There’s more sincerity than humor in her eyes when she smiles. “I’ll definitely be sure to give you a fair share of the credit. In all honesty, you and River helped me as much as Frankie did. The time I’ve spent with you has made me want to rejoin the world instead of hide away from it. The time with River has rejuvenated my soul, brought out the kid in me again. I’ve needed that. I’ve needed you.”
“We’ve needed you, too, Layne. I’ve needed you. More than you know. You’ve helped me so much more than I have you,” I state emphatically.
She leans in unexpectedly and kisses me passionately. Our lips crush together, then her tongue glides against mine and I pull her into my lap. She comes willingly and wraps her arms around my neck as we deepen the kiss. When she breaks the kiss, it’s then that I realize we’re still in a very public place. Even though we’re off the beaten path, I’m sure there are eyes watching us from multiple angles. No doubt the whole town will be buzzing with gossip by morning.
“Ace,” she whispers as she meets my gaze. “Ask me to stay with you tonight.”
I’m pleasantly surprised by her request and only too happy to oblige. “Layne, stay with me tonight.”
She nods her head wordlessly in agreement. “I’m ready. No more holding back. I’m putting my full trust in you.”
“You won’t be sorry,” I promise her. It was a warning—the way she purposely phrased it, the question in her eyes, the uncertainty in her voice. In spite of her fears, she’s learning to open her heart again. “I won’t let you down. You’ll see.”
She nods, quickly leans into me, and presses her lips against mine.

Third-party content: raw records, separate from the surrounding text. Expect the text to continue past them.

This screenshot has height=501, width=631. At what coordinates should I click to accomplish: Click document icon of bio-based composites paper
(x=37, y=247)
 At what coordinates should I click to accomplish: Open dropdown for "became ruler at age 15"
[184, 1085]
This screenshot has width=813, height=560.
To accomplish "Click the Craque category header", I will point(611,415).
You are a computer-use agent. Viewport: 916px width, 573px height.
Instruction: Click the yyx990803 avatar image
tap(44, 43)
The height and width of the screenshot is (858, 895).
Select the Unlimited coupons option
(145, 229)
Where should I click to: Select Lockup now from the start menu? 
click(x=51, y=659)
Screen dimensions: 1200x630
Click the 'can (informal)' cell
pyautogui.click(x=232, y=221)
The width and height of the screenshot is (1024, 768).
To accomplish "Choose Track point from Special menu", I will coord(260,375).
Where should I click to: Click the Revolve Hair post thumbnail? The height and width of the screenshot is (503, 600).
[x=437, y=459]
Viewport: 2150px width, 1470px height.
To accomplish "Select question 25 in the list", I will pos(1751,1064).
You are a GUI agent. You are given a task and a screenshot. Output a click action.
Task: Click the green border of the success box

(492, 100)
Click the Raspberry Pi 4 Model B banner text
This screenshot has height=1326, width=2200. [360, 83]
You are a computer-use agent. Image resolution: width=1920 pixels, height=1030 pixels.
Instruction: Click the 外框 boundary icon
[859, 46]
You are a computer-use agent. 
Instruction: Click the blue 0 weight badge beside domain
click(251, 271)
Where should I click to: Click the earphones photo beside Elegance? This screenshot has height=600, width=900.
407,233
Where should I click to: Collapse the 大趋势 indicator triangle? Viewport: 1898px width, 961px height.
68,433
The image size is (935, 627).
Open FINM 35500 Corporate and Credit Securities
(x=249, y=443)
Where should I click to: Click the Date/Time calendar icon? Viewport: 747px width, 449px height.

The softness of her plump lips and the sweet taste of her passion fruit lip gloss kicks my libido into overdrive like nothing else. “It’s time to leave now,” she purrs into my ear. “Take me home.”
“Thought you’d never ask.” I stand and lift Layne in my arms, keeping her body pressed against mine. “Let’s get the fuck out of here.”
Chapter Twelve
Layne
The ride back to Ace’s house from the fairgrounds is nothing but a blur now. I’m anxious and excited and very turned on and really, really nervous. Bobby was my first and only, so I really don’t know what to expect with Ace. What does he like? Or not like? Why am I so tense about this? Our kisses have been scorching hot, and he’s been every bit as aroused as I’ve been.
“Would you like a drink? I just might have a bottle of strawberry wine in the refrigerator.”
Heat fills my cheeks because the mention of strawberry wine conjures memories of our kiss under the stars. “I’d love a glass of wine. Thanks.”
Ace returns with a glass of wine for me and a longneck bottle of beer for him. “Have a seat.” He gestures toward the couch and we sit close together.
I raise the glass to my lips and sip the sweet, red wine. He brushes my hair off my neck and his fingers graze my skin as he pushes it behind my ear. That innocent touch, though not overtly sexual, steals my breath. The instantaneous way my body reacts is foreign to me. My heart pounds, my blood rushes, and my internal temperature spikes, making rational thinking nearly impossible.